19. Quinoa Bowl – quinoa is an ancient seed-like grain which is rich in protein, and naturally gluten-free. Enjoy it as an alternative to oatmeal in this great recipe which includes almond milk, dried cranberries, maple syrup, nuts, seeds, fruit, and plenty of warming spices. Each bowl boasts 29 grams of protein.

20. Savory Tempeh Breakfast Sandwich – pan-fry tempeh (a healthy fermented soy product) in a smoky savory sauce, and pile it onto an English muffin along with creamy avocado and nutrient-rich baby spinach. The recipe listed makes enough for two people, and clocks up 27.6 grams of protein per serving.


21. Peanut Butter Protein Balls – these little bites are simple to make, call for just three ingredients, and keep in the fridge for several days, making them the perfect breakfast for commuters. Three balls should provide 24 grams of protein.

22. Simple Vegan Omelet – a hearty, savory, fluffy and delicious omelet, this recipe requires just seven ingredients, loads of veggies, and very little culinary skill! With a side of sautéed kale, this delicious meal easily comes in at 20 grams of protein.


23. Chocolate Chia Pudding – containing just five ingredients, including chia seeds and hemp protein, this pudding is as good for dessert as it is for breakfast. Each serving contains 20 grams of protein, plus more if you top it with fresh fruits, nuts, and seeds.
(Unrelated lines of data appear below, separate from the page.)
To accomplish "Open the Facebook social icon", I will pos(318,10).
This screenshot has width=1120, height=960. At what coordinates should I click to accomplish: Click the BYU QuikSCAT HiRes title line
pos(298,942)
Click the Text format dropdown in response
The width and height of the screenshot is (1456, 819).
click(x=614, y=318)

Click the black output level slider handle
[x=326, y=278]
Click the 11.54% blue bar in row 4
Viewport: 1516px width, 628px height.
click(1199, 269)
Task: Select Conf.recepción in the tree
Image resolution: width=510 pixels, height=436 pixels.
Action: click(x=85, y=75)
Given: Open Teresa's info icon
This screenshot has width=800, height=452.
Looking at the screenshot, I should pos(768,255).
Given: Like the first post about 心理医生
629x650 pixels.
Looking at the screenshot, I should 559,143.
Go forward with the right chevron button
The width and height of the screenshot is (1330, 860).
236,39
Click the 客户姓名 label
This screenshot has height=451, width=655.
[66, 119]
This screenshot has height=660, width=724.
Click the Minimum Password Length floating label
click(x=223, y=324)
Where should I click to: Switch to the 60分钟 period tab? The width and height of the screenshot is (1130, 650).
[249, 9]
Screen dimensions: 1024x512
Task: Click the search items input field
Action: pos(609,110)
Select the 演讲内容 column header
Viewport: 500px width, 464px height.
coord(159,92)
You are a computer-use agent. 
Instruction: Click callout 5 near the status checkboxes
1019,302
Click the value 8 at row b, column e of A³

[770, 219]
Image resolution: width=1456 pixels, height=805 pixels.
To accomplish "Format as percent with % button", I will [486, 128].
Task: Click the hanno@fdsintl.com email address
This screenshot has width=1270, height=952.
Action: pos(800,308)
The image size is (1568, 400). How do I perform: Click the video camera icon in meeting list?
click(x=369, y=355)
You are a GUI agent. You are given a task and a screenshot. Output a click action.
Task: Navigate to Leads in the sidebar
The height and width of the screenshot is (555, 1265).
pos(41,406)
24. Cinnamon Roll Protein Smoothie – a simple smoothie that tastes just like a cinnamon roll, yet contains just five healthy ingredients. This creamy shake provides almost 25 grams of protein per serving.

25. Smoked Salmon and Herb Cream Cheese Bagel – although more indulgent than other meals listed here, at 629 calories this breakfast is ideal for special occasions. Made with a whole wheat bagel, sliced smoked salmon, cream cheese, and herbs, it packs in over 23 grams of protein.

26. Braised Kale Frittata and a Side of Turkey Bacon – this easy baked braised kale frittata makes a welcome change to the usual breakfast omelet. With eggs, egg white, cheese, tomatoes, kale, and herbs, it’s a tasty dish that clocks up 16 grams of protein. Add an ounce of turkey bacon to your plate and you’ll soon have reached 20 grams.


27. Chickpea Pancake – this gluten-free and vegan meal is based on an Indian classic. Blend besan (chickpea) flour with spices and cook it until golden. Topped with sautéed mushrooms and kale, and a couple of tablespoons of hummus, this filling breakfast hits 20 grams of protein.

28. Chocolate Protein Overnight Oats – this five ingredient recipe for healthy, protein-packed chocolate oats tastes like a cross between hot chocolate and fudgy brownies! It also boasts almost 22 grams of protein, without the use of protein powders.